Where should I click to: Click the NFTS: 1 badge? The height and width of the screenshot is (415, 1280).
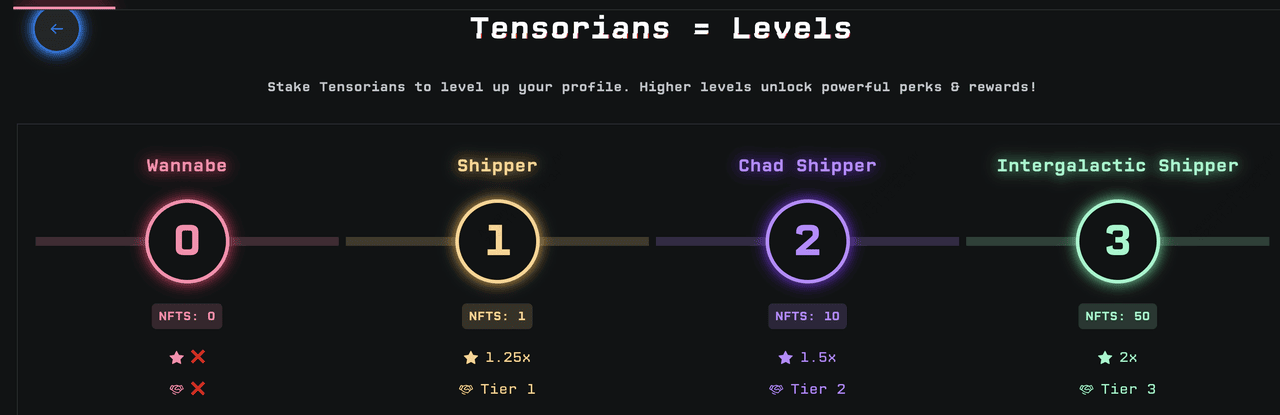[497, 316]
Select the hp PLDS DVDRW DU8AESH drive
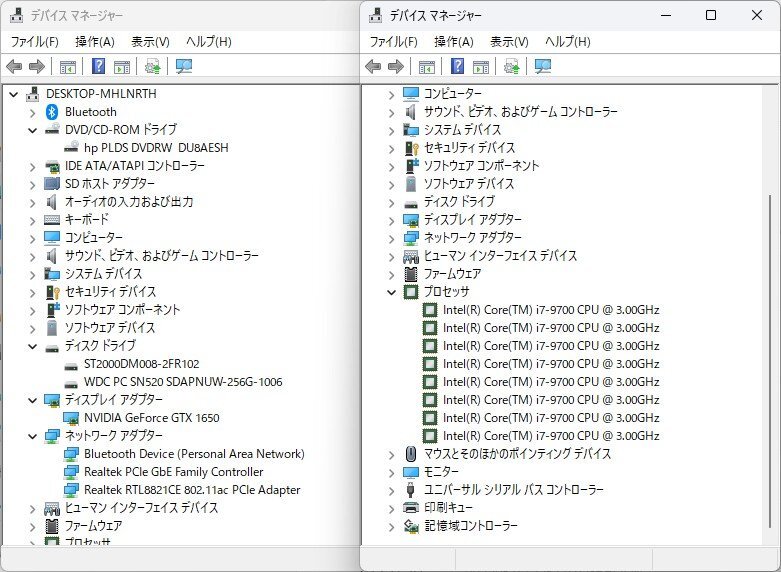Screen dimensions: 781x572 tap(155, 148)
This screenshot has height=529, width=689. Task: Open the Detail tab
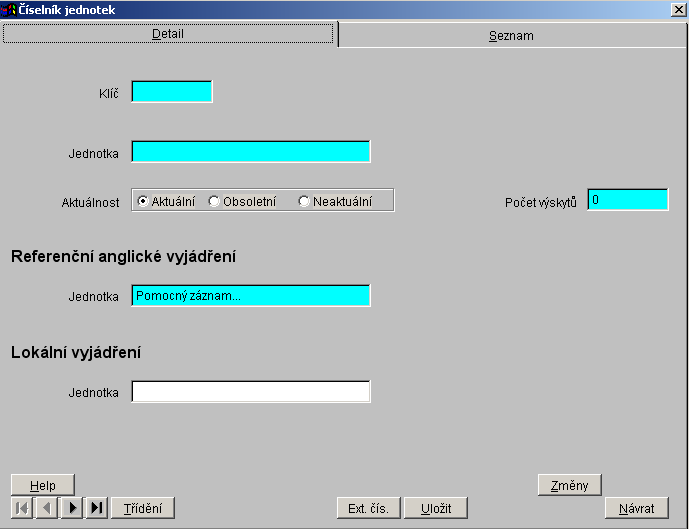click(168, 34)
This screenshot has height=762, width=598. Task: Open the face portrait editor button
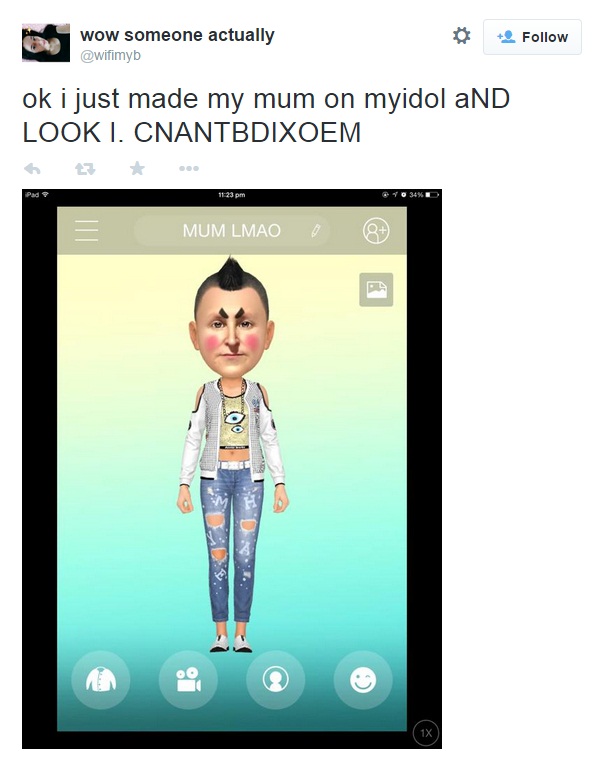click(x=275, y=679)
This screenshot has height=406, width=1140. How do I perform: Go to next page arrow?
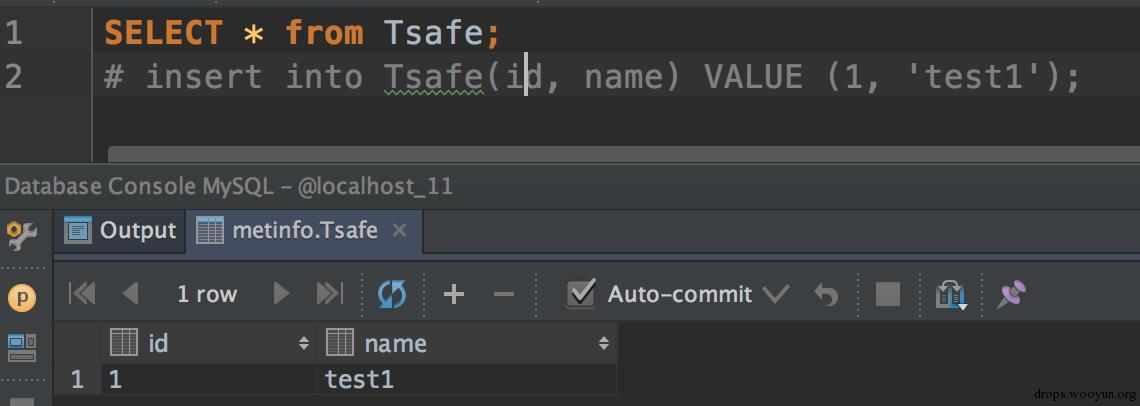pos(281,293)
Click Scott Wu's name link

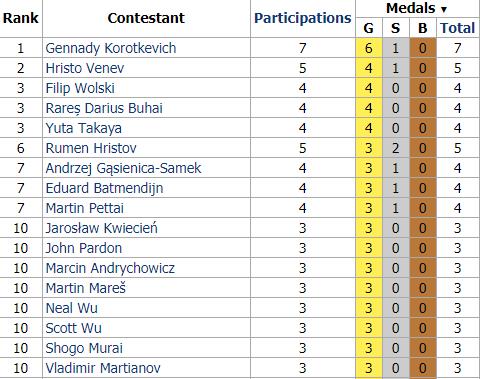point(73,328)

------------

EXERCISE DIRECTIONS
Every line from the one containing "This screenshot has height=762, width=598." to the final line of the records should be duplicated exactly; no picture is to be copied.

COMPLETED EXERCISE
This screenshot has height=762, width=598. Task: Open the face portrait editor button
click(x=275, y=679)
This screenshot has height=406, width=1140. How do I perform: Go to next page arrow?
pos(281,293)
Click Scott Wu's name link

point(73,328)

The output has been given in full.